Which one of us, on a gloomy Sunday afternoon, one of those afternoons when one feels like doing nothing, bored even with not wanting to do anything, has not had the desire to watch some old film, no matter which, either at some nearby movie house, if it is in town and there are a few dollars to waste, or on video or DVD at home – or (last resort) just turning on the television where in the end there is no film but some very mediocre series, or indeed anything? Just to be lost in the flow of images.

Why don’t we turn it off and pick up a book – a book, say, in which we could find a really good story, strong and well written? Why, on such a Sunday afternoon, do those moving images win out over written words in beautiful books?
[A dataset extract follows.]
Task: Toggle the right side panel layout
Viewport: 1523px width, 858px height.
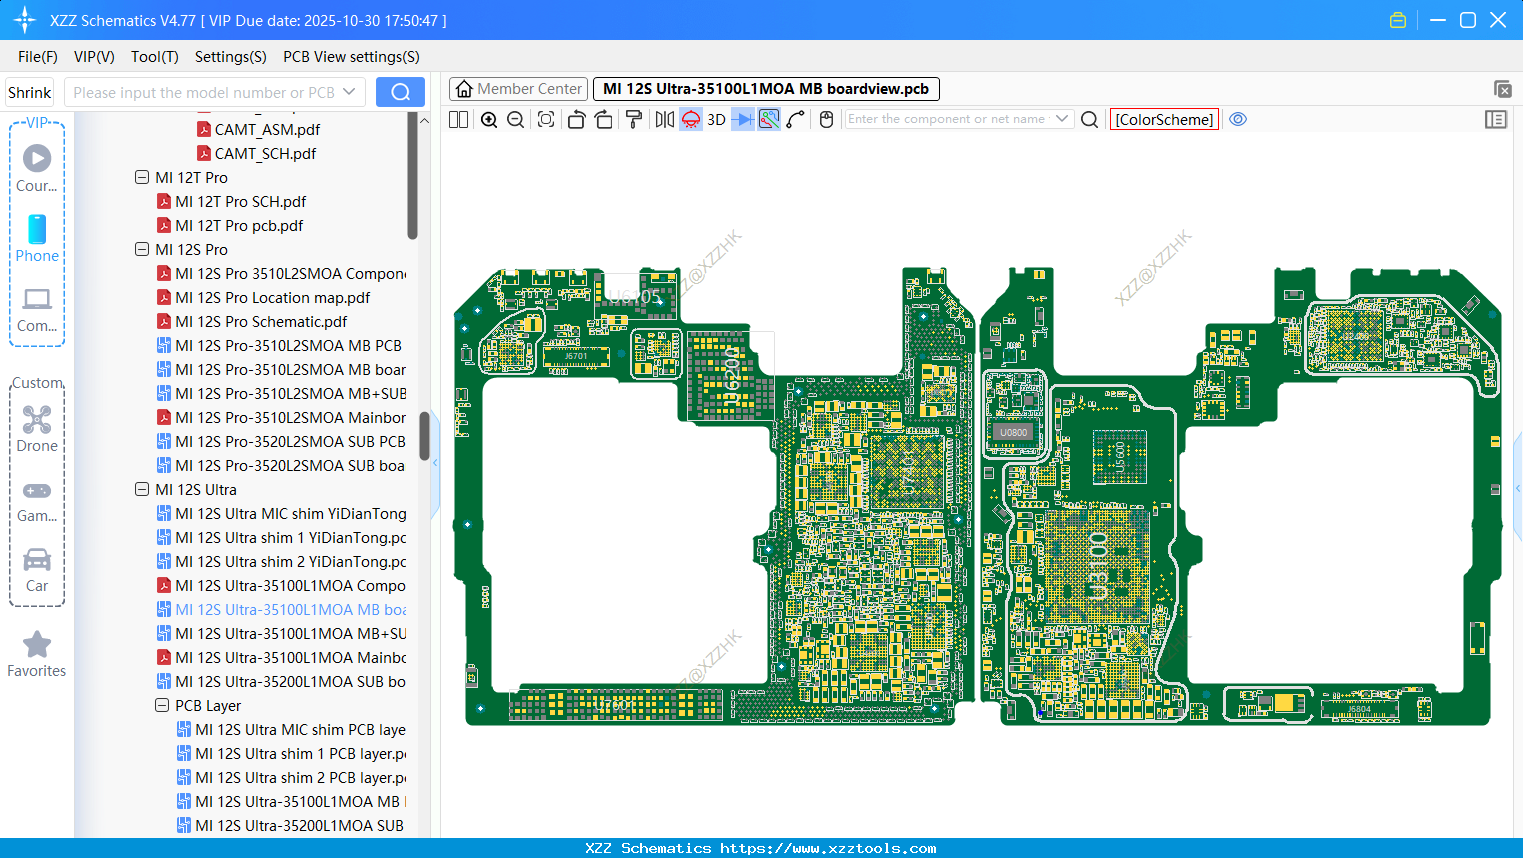Action: point(1496,119)
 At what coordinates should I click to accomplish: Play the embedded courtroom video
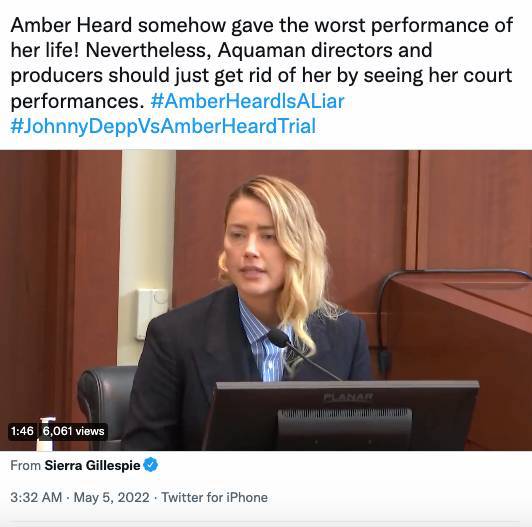[x=266, y=300]
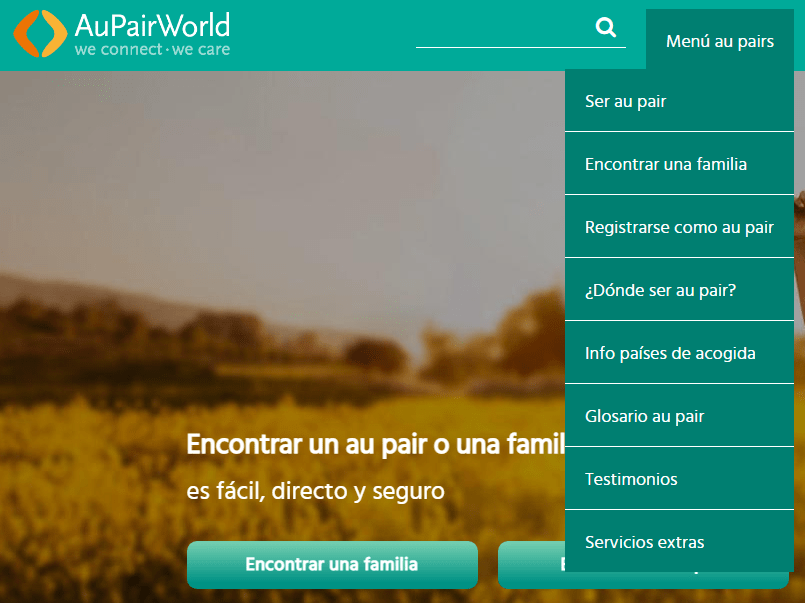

The answer is that we need only look. And even if what we are looking at is completely inane but the filmmaker has somehow been able to exploit the video-cinematographic possibilities, the cinematic will attract our attention to the passing images, no matter what they are, and we will prefer to see them unfold before our eyes. We become immersed in the time of their flowing forth; we forget all about ourselves watching, perhaps “losing ourselves” (losing track of time), but however we define it, we will be sufficiently captured, not to say captivated, to stay with it to the very end.
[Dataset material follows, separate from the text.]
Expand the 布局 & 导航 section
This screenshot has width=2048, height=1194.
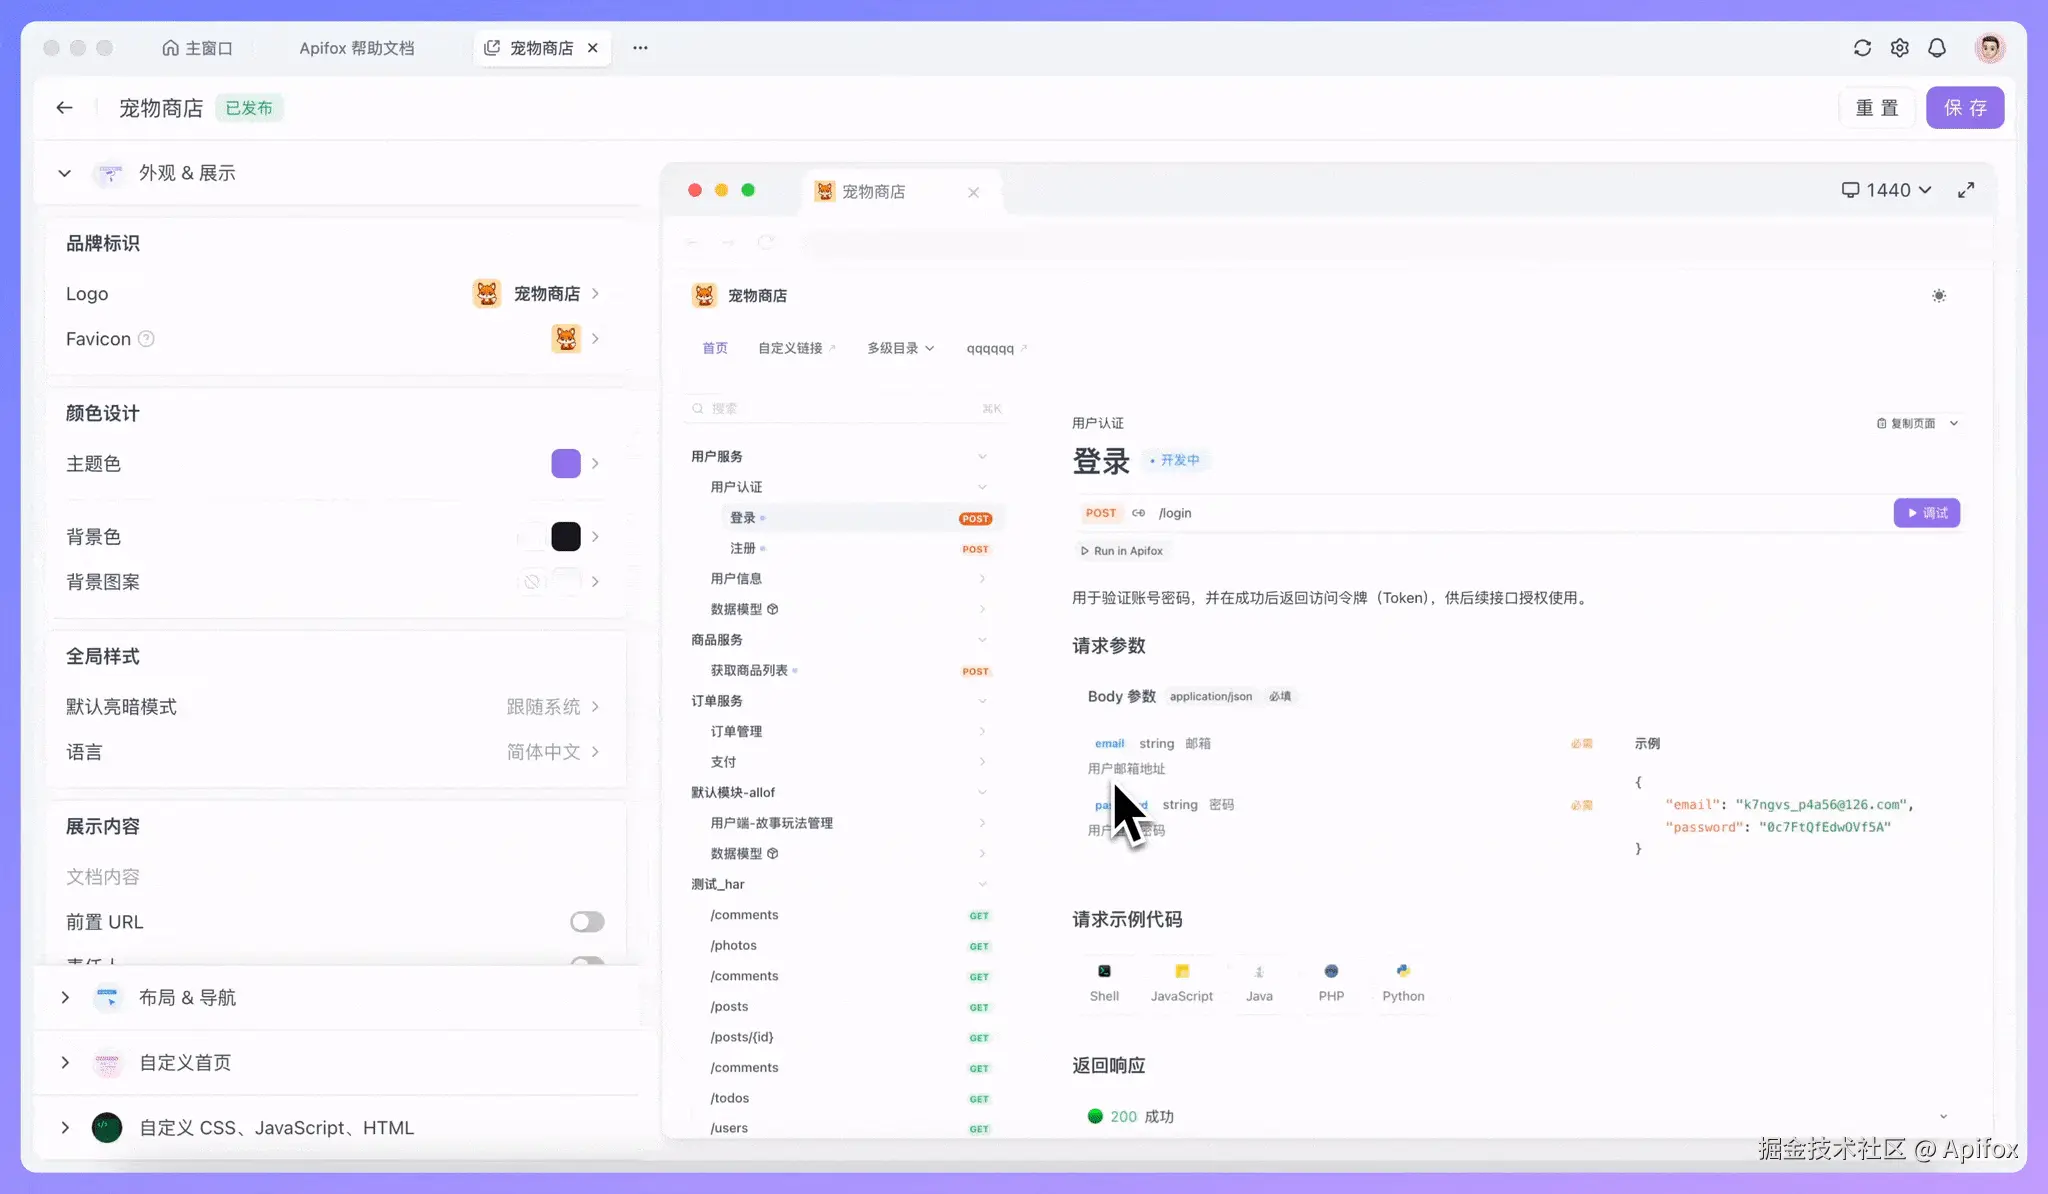coord(187,998)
During the passing ninety minutes or so …of this pastime, the time of our consciousness will be totally passive within the thrall of those “moving” images that are linked together by noises, sounds, words, voices. Ninety… minutes of our life will have passed by outside our “real” life, but within a life or the lives of people and events, real or fictive, to which we will have conjoined our time, adopting their events as though they were happening to us as they happened to them.
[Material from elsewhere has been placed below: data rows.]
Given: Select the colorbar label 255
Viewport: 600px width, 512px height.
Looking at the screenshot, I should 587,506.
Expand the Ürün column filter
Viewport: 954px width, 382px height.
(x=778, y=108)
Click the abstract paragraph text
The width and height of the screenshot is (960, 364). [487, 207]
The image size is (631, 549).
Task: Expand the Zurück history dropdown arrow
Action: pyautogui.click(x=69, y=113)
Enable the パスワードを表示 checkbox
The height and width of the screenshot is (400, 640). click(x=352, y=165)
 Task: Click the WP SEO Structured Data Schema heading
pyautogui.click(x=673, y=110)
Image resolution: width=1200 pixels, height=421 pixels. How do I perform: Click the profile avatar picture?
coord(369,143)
If by some lucky chance the film is a good one, we who are watching it in complete lethargy, the core validation of the animated sound-image by which we can leave everything behind and still be completely uninvolved – not even (as with a book) following written sentences and turning pages, careful not to lose the gist of the story; indeed, if the film is good, we come out of it less lazy, even re-invigorated, full of emotion and the desire to do something, or else infused with a new outlook on things: the cinematographic machine, taking charge of our boredom, will have transformed it into new energy, transubstantiated it, made something out of nothing – the nothing of that terrible, nearly fatal feeling of a Sunday afternoon of nothingness. The cinema will have brought back the expectation of something, something that must come, that will come, and that will come to us from our own life: from this seemingly non-fictional life that we re-discover when, leaving the darkening room, we hide ourselves in the fading light of day.

Bernard Stiegler, Technics and Time 3: Cinematic Time and the Question of Malaise.